What you return must match the records below character for character, except that no picture appears.

[Records drawn from a dataset]
——
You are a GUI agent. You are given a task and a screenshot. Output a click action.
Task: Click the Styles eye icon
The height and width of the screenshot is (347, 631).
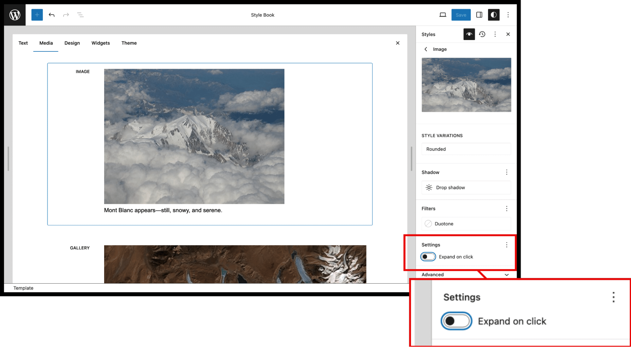(x=468, y=34)
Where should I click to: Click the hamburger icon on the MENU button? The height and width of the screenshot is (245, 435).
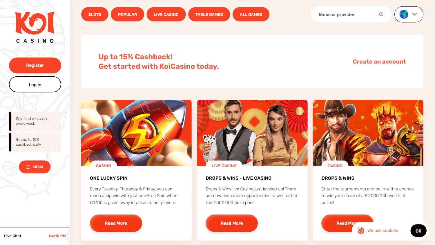28,167
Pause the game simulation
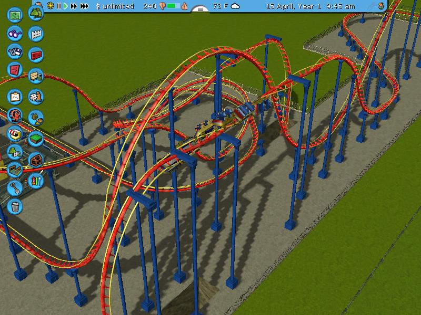421x315 pixels. 59,6
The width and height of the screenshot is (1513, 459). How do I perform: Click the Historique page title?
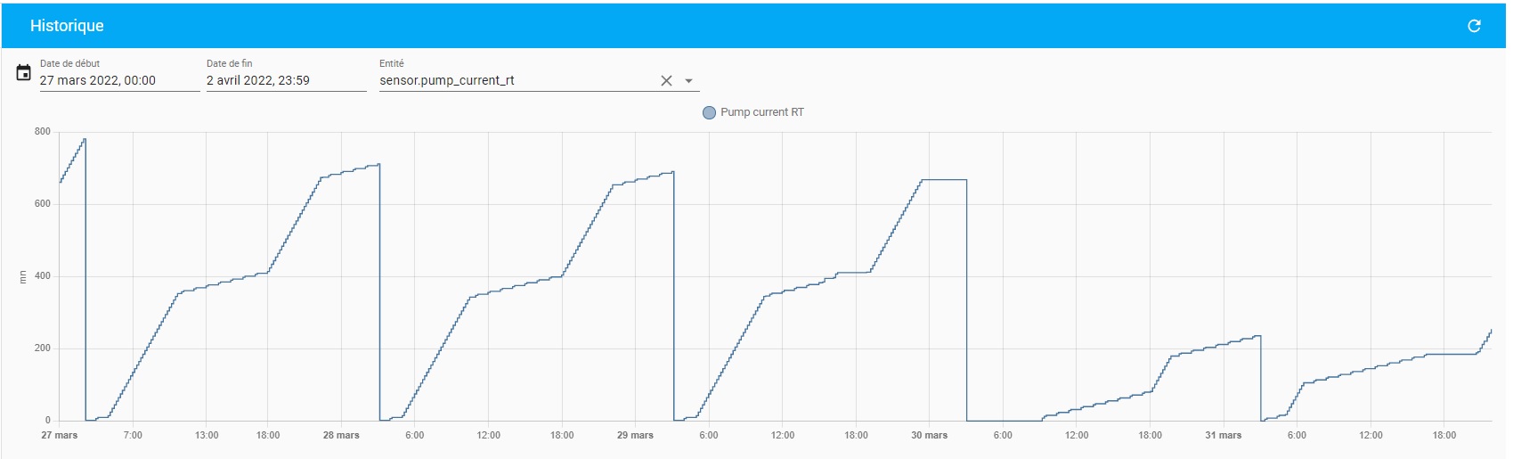click(x=67, y=26)
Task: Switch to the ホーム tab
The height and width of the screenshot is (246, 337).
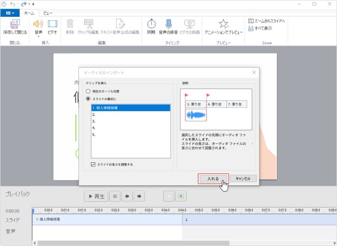Action: tap(29, 13)
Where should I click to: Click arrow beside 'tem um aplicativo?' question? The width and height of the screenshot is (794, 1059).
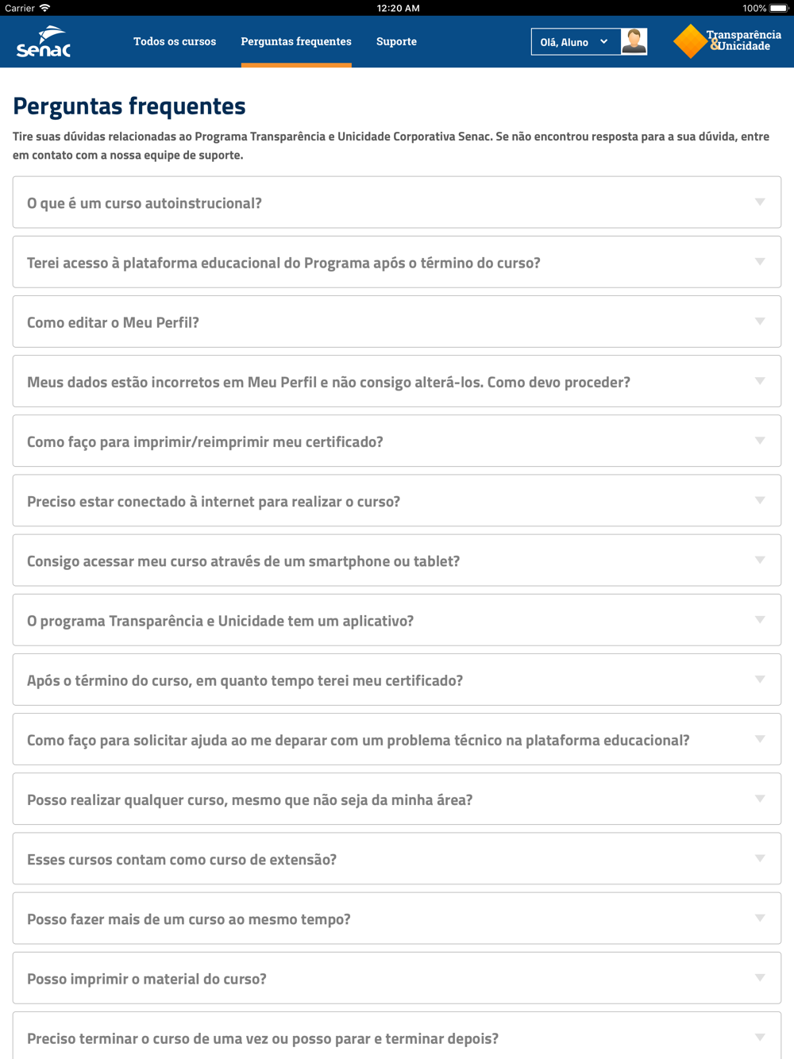point(760,620)
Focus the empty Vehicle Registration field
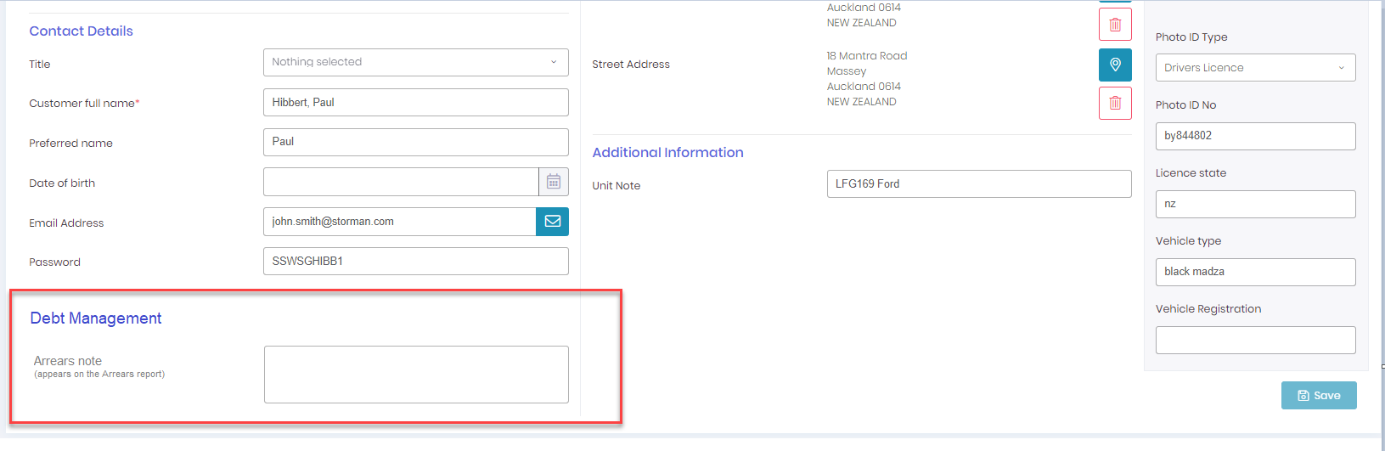 pos(1254,340)
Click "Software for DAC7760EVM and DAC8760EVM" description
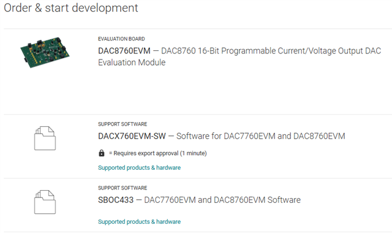 261,136
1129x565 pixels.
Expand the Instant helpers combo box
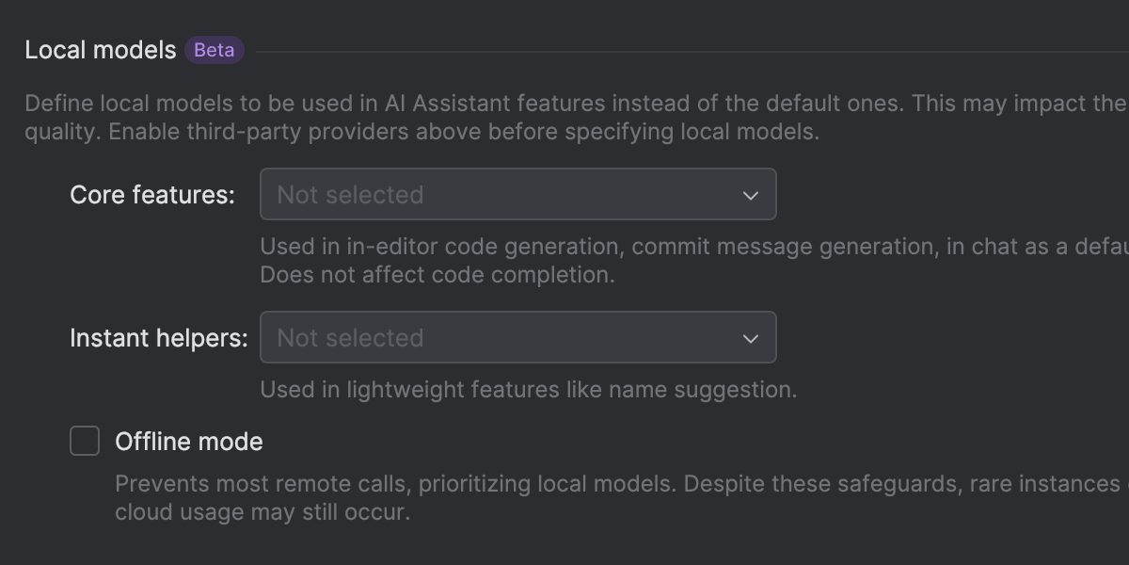[x=517, y=338]
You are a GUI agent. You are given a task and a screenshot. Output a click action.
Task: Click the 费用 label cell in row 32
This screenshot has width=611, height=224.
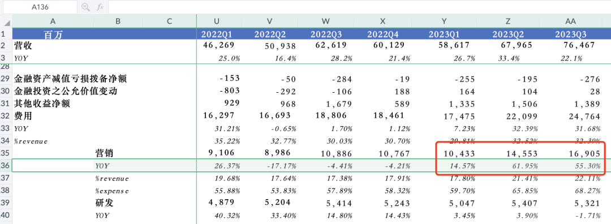pyautogui.click(x=53, y=116)
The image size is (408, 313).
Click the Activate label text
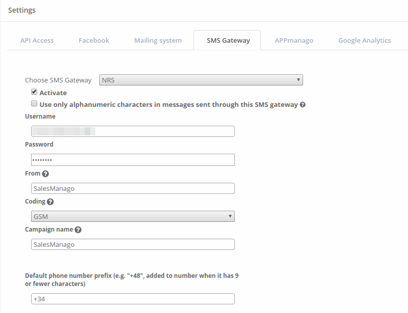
——
RESPONSE TO THIS EXERCISE -
You are a GUI agent. You are given a task and a screenshot. Output a click action.
Task: Click the Styles eye icon
The height and width of the screenshot is (347, 631).
(x=468, y=34)
Where should I click to: Click the hamburger icon on the MENU button? The height and width of the screenshot is (245, 435).
28,167
Pause the game simulation
421x315 pixels. 59,6
The width and height of the screenshot is (1513, 459). How do I perform: Click the Historique page title?
click(x=67, y=26)
Task: Switch to the ホーム tab
The height and width of the screenshot is (246, 337).
Action: tap(29, 13)
Where should I click to: Click arrow beside 'tem um aplicativo?' question? The width and height of the screenshot is (794, 1059).
point(760,620)
Focus the empty Vehicle Registration field
 pos(1254,340)
Click "Software for DAC7760EVM and DAC8760EVM" description
 261,136
1129x565 pixels.
Expand the Instant helpers combo box
[x=517, y=338]
You are a GUI agent. You are given a task and a screenshot. Output a click action.
Task: Click the 费用 label cell in row 32
This screenshot has width=611, height=224.
pyautogui.click(x=53, y=116)
The image size is (408, 313).
Click the Activate label text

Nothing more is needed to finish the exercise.